Thursday, August 7, 2008

The Expense of Free Speech

8/6/08

THE EXPENSE OF FREE SPEECH
By
Richard Davis
GUILFORD-. Last week a case played out in Federal Court in Brattleboro that revolved around the free speech rights of the pharmaceutical industry. The big boys are crying foul and saying that a new Vermont law, Act 80, will drive up drug prices and stifle innovation. It’s hard to have a lot of sympathy for an industry that is perhaps the most profitable on the planet (neck and neck with the oil companies), an industry that profits from the sickest and most vulnerable people in our society.
The Vermont legislature passed Act 80 this year and it has a provision that allows the state to prevent drug companies and data companies from using what is called “prescriber identifiable data”. The drug and data companies contend that this information is speech and, as such, they have a constitutional right to that information. Their premise is that by not having free access to that information their free speech rights are being violated.
Similar laws in New Hampshire and Maine were struck down on those grounds. But the Vermont law has an opt-out provision for prescribers and that means they can simply indicate they do not want their information shared. Prescribers who do not opt out will have their information bought and sold at obscenely high prices.
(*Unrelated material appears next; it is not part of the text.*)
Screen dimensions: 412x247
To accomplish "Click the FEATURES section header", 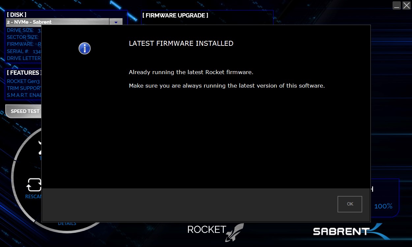I will [x=24, y=73].
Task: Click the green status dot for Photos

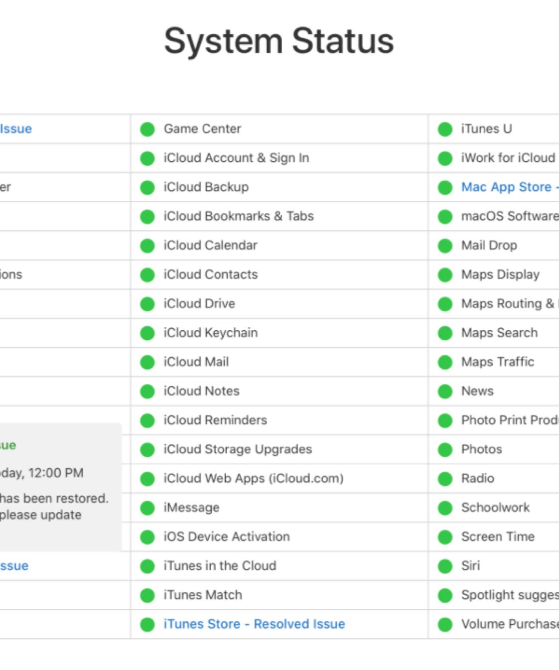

None of the prescribers will profit from transactions that push already ridiculously inflated drug prices to new heights .
Issues in this case revolve, in large measure, around the activities of drug detailers. They are the sales people employed by the drug manufacturers who go to doctors’ offices, hospitals and other health care locations to try to persuade prescribers to use their products. Their bosses will tell you they provide a valuable educational service to doctors who don’t have the time to learn about new drugs.
Their bosses also contend that the best way for these detailers to do their job is to have access to all of the prescribing information of doctors. Here’s how it works. Data mining companies such as IMS, one of the plaintiffs in this case, develop contracts with pharmacies and buy information that tells them what prescriptions doctors are writing. That information is then sold to the drug manufacturers who use it to target their sales pitches to doctors.
There was testimony from Scott Tierney, Director of Managed Care Operations for CVS/Caremark, the largest provider of prescriptions in the U.S. CVS provides data to IMS and Verispan and that is a source of revenue for CVS. CVS does not tell MDs that CVS is selling the prescriber identifiable data, but Tierney said they do tell customers of CVS. You can bet your last dose of Prilosec that all of these activities drive up the cost of the drugs we all struggle to pay for.
Testimony from Mr. Robertson, the Assistant VP for Sales, Planning and Inserts for Wyeth, one of the world’s largest pharmaceutical manufacturers, provided insight into how drug detailers are trained and how they operate.
Here’s a breakdown of Wyeth’s U.S. field sales force:
1500 for family practice and internal medicine
300 for psychiatrists
400 for institutions (hospitals and teaching hospitals)
80 for rheumatology
85 for oncology
17 for Hemophilia
Sales reps receive 9-12 months of training which is a combination of home study, online work and classroom training. Most training is geared to having them know what is on the medication package inserts.
According to Robertson, Wyeth uses prescriber identifiable data purchased from IMS to “know which physicians it is effective for sales reps to call on, to see which products in our portfolio physicians may have the most interest in.”
It was revealed that the average length of face-to-face interaction between MDs and sales reps is 2 to 2.5 minutes. When asked what purpose giving samples to MDs serves Robertson said that it is to see if MDs can get the desired therapeutic effect and to titrate dosage. If you willingly swallow that bitter pill then you probably believe we are fighting a war in Iraq because weapons of mass destruction are a threat to the United States.
The Vermont defense attorney asked Robertson if he considered the drug industry to be competitive. He danced around the question and wouldn’t explicitly state that it was competitive. Good coaching by the plaintiffs no doubt, or just a lot of experience bending the truth.
Sales reps receive a salary and they “make more money if they achieve or exceed their goals”, according to Robertson. Goals are the number of prescriptions in their territory. Supervisors make more money if the sales reps make more money.
Perhaps one of the most revealing questions that I heard was asked by the Vermont attorney. “Couldn’t sales reps get the prescriber information they are looking for during a visit to a doctor?” Robertson answered “Yes” but said it would be more “efficient” to buy the prescriber identifiable data.
Draw your own conclusions. I will be writing more about this trial in the coming weeks. Judge Murtha will be deliberating over this case so public discussion is important.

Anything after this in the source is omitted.